New York, Nu York: Tours in the Shadow of Tisha B'Av

In 2011, just before the mournful Jewish holiday of Tisha B'Av, I headed up a tour of former synagogues in the Bronx, New York City.
The tour was based on my research of "lost synagogues" in the northernmost borough of New York City, and was organized by Rabbi M Fuchs, the spiritual leader of a synagogue on Cruger Avenue in the Bronx. The following year, during Tisha B'Av, we also conducted another tour of former synagogues in the Bronx, in a different section of this borough.

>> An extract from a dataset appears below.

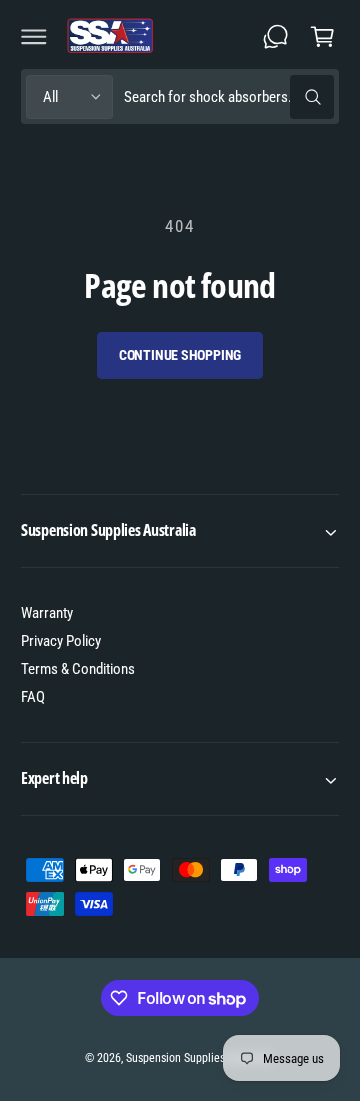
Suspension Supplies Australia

If you have read more than a few of my columns, you will know that this is a topic in which I specialize. It is not a happy subject, but it is a historically significant topic that brings together Jewish history, architecture and decorative arts, genealogy, demographic studies, and at urban history. Looking at former synagogues in New York City and elsewhere, I have also tied this into Tisha B'Av, drawing comparisons between the destruction of the ancient Jewish temples and the changes wrought upon buildings that once housed synagogues but have since been turned into our things: churches, schools, medical facilities, private residences, and more.
This year I also ran a tour just a day prior to erev Tisha B'Av, and also in the Bronx. But I had retooled the tour I gave not only in July 2016 but also earlier this year (in late April), so that this time we started at a highly recognizable place (the Bronx County Courthouse, two blocks from the world-renowned Yankee Stadium baseball field) and walked northward, instead of starting about thirty blocks north and moving southward. This version was easier to walk, although we did not visit three large, still-beautiful former shuls located on the Grand Concourse.
My group and I stopped by more than ten former synagogues and Jewish institutions, visiting inside a few. Most are now churches, and one is now an art museum. One of the participants had actually celebrated his bar mitzvah ceremony in the best known of the former synagogues, the old Adath Israel on the Grand Concourse.
I enjoy leading this tour and the others, because it is a way for me to educate people in a hands-on fashion. I always learn something as well, either through participants on the tours or from people we run into. But I do recognize the bittersweet qualities to my tours. There are people who have found my tours and my work frankly depressing. And I understand their point of view.
The Jewish people have endured so many sad events, so many frustrations, so many challenges. But I am not one to shy away from the grit of our lives. And I realize that there is a sense of wonder for many people who join my tours, and/or a pull of nostalgia. People do want to learn about the past. People do long to place their experiences in a timeline, a continuum, and learning about "lost synagogues" is but one way to touch the past, learn from it, and if it happens to fit into the saddest days of the Jewish year (not just Tisha B'Av itself but also the Nine Days, and the Three Weeks that precede it) then so be it.